Stored data:

▽

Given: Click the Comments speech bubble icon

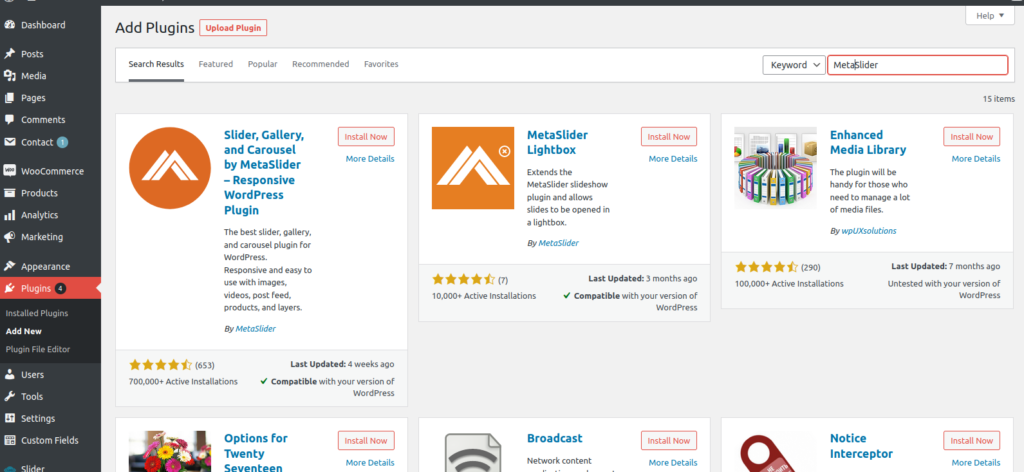Looking at the screenshot, I should tap(9, 120).
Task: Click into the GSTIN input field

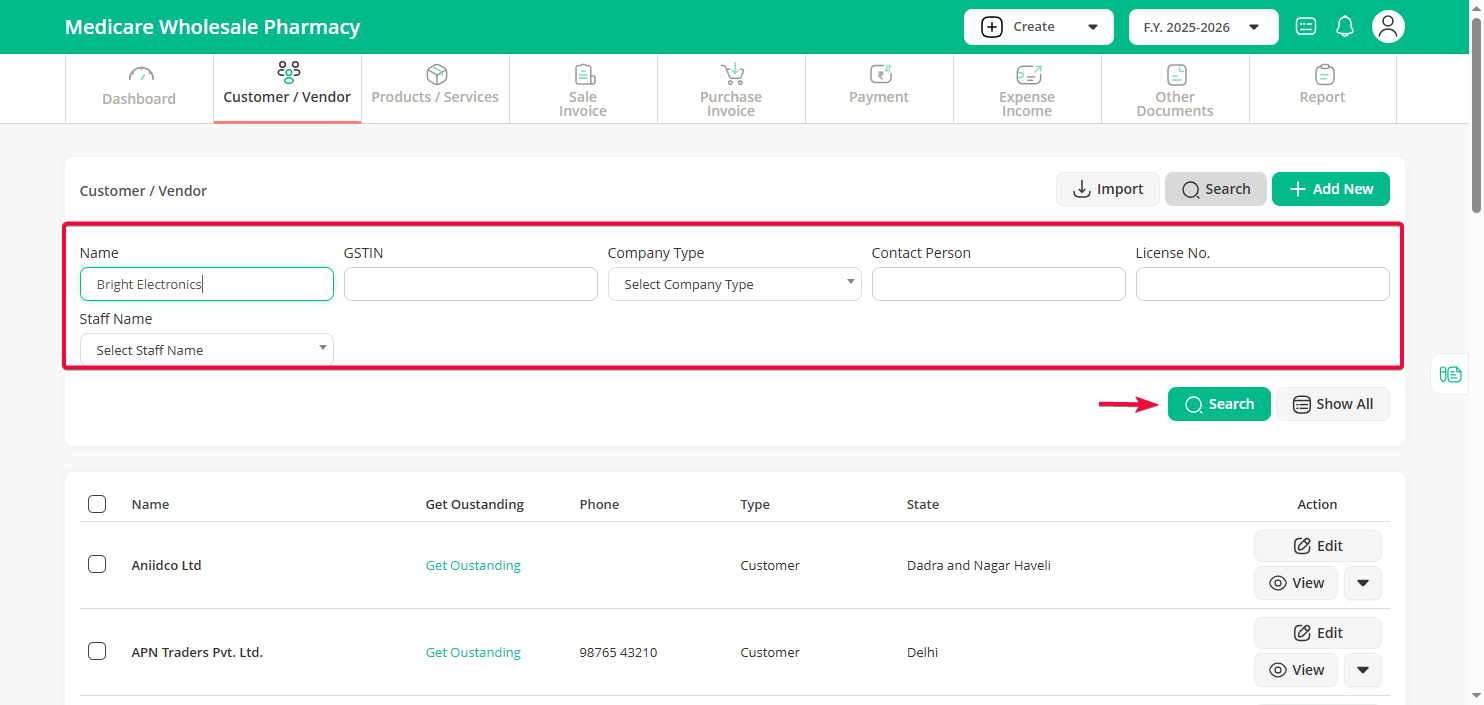Action: point(470,284)
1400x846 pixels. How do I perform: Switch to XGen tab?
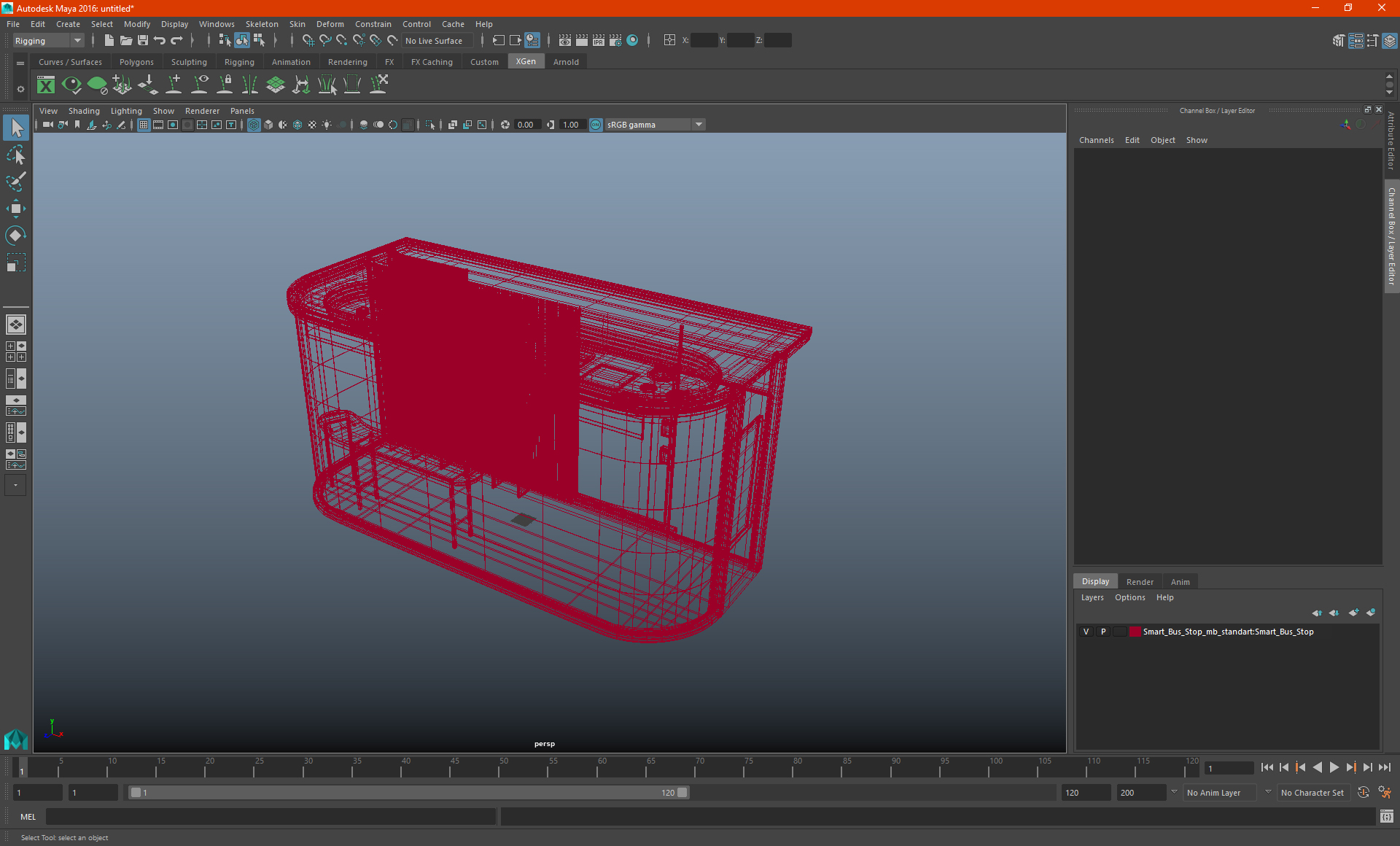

△

ACTIVITY: Please copy every entry exactly, without the pictures.

EXPECTED ANSWER:
Given: Click the Comments speech bubble icon

Looking at the screenshot, I should tap(9, 120).
Task: Click into the GSTIN input field

Action: point(470,284)
1400x846 pixels. How do I perform: Switch to XGen tab?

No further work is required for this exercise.